When the line containing "This screenshot has width=1364, height=896." is reached, begin transcribing. Continue exactly through the final line of the listing, and return nothing else.

[[ Supplied records, beginning ]]

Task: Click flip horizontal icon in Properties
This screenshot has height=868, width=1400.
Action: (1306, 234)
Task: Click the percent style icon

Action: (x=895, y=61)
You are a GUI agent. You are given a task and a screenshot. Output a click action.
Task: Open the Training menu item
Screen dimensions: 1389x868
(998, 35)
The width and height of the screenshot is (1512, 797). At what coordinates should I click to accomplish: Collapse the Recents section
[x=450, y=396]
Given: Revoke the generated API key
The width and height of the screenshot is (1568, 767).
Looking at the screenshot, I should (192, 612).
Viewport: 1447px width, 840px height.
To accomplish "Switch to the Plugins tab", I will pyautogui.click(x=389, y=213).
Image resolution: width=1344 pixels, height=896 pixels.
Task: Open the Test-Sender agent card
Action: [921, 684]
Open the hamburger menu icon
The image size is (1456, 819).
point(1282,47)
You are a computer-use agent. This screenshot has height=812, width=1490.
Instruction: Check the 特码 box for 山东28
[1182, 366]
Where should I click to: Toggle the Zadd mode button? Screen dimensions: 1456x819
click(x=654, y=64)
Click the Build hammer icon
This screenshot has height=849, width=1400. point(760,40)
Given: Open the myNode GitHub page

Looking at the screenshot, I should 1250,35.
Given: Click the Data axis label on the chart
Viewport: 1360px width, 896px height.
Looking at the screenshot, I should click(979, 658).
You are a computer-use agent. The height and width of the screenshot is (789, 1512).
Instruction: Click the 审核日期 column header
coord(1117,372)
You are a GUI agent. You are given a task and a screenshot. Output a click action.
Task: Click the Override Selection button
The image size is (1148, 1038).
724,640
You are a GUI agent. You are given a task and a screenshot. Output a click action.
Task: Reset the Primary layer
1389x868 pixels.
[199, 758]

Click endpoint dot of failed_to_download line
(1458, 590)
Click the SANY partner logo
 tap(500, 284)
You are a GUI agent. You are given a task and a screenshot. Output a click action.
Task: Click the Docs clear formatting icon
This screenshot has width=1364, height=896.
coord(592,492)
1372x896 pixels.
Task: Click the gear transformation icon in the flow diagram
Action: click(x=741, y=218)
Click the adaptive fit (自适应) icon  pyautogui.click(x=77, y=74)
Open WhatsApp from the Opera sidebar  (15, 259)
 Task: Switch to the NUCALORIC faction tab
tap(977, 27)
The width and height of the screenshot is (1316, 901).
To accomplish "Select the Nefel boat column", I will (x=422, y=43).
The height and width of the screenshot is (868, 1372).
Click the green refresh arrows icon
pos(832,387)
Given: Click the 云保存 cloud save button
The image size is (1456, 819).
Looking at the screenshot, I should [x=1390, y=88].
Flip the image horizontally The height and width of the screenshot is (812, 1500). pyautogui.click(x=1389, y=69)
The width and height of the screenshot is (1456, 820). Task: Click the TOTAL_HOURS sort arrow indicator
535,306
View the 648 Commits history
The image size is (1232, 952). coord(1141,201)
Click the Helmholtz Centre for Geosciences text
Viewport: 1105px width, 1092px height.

[[ Supplied records, end ]]

**Result:**
This screenshot has width=1364, height=896.
coord(592,492)
1372x896 pixels.
Task: Click the gear transformation icon in the flow diagram
Action: click(x=741, y=218)
Click the adaptive fit (自适应) icon  pyautogui.click(x=77, y=74)
Open WhatsApp from the Opera sidebar  (15, 259)
 Task: Switch to the NUCALORIC faction tab
tap(977, 27)
The width and height of the screenshot is (1316, 901).
To accomplish "Select the Nefel boat column", I will (x=422, y=43).
The height and width of the screenshot is (868, 1372).
Click the green refresh arrows icon
pos(832,387)
Given: Click the 云保存 cloud save button
The image size is (1456, 819).
Looking at the screenshot, I should [x=1390, y=88].
Flip the image horizontally The height and width of the screenshot is (812, 1500). pyautogui.click(x=1389, y=69)
The width and height of the screenshot is (1456, 820). Task: Click the TOTAL_HOURS sort arrow indicator
535,306
View the 648 Commits history
The image size is (1232, 952). coord(1141,201)
Click the Helmholtz Centre for Geosciences text
Viewport: 1105px width, 1092px height.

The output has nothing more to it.